**Exercise directions:**
There is one span to output from the data below: the lines starting at the line with "Given: Go back using the arrow icon" and ending at the line with "Click orange crest in the 6/6 cards row". Output it exactly, ends included, nothing more.

**Data listing:**
____
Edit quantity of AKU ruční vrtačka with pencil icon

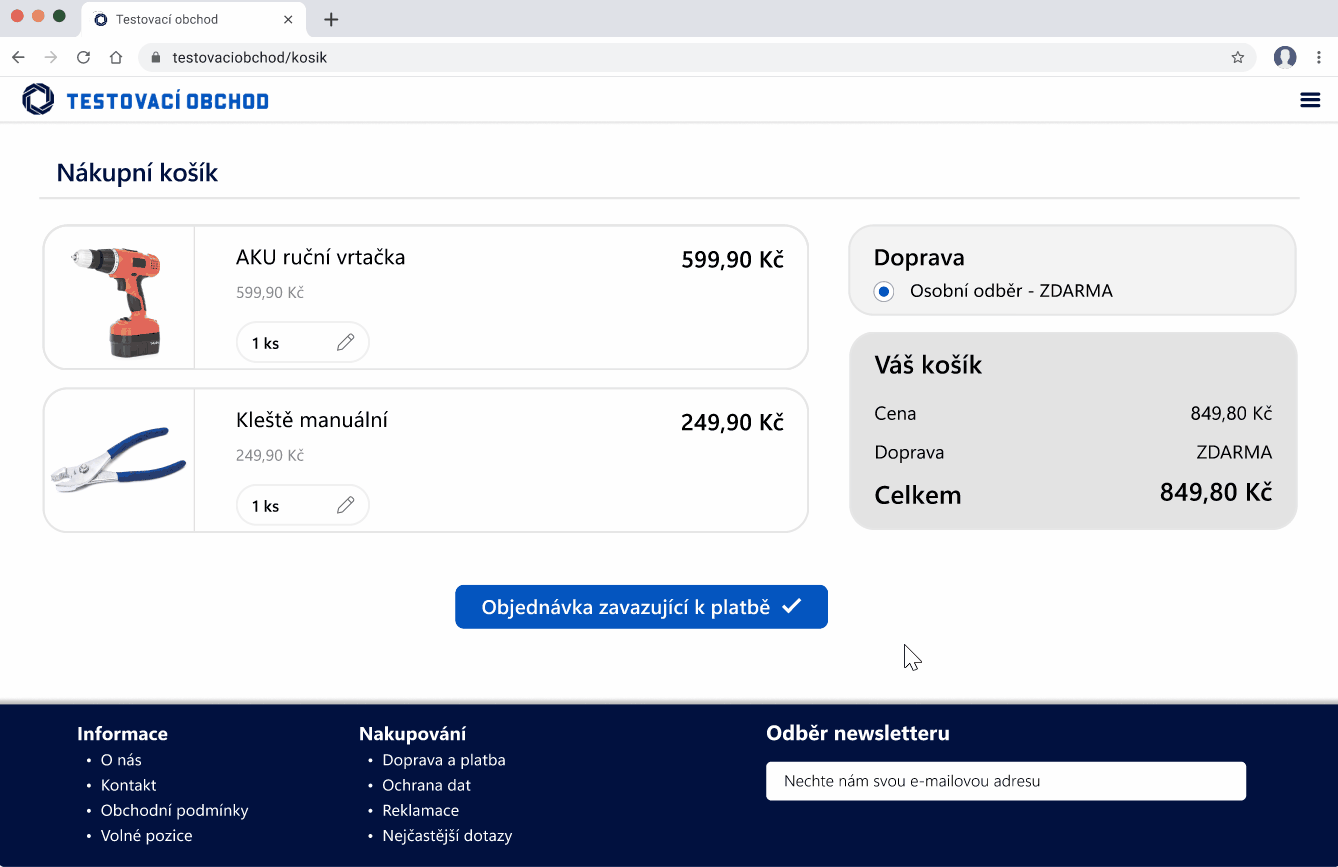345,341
____
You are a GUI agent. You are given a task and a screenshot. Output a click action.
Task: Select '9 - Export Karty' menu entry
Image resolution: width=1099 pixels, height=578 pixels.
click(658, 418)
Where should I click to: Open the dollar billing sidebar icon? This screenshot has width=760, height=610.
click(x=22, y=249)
____
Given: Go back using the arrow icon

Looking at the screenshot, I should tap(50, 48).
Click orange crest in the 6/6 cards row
____
**Answer to this task:**
Given: Go back using the arrow icon

Looking at the screenshot, I should tap(50, 48).
Click orange crest in the 6/6 cards row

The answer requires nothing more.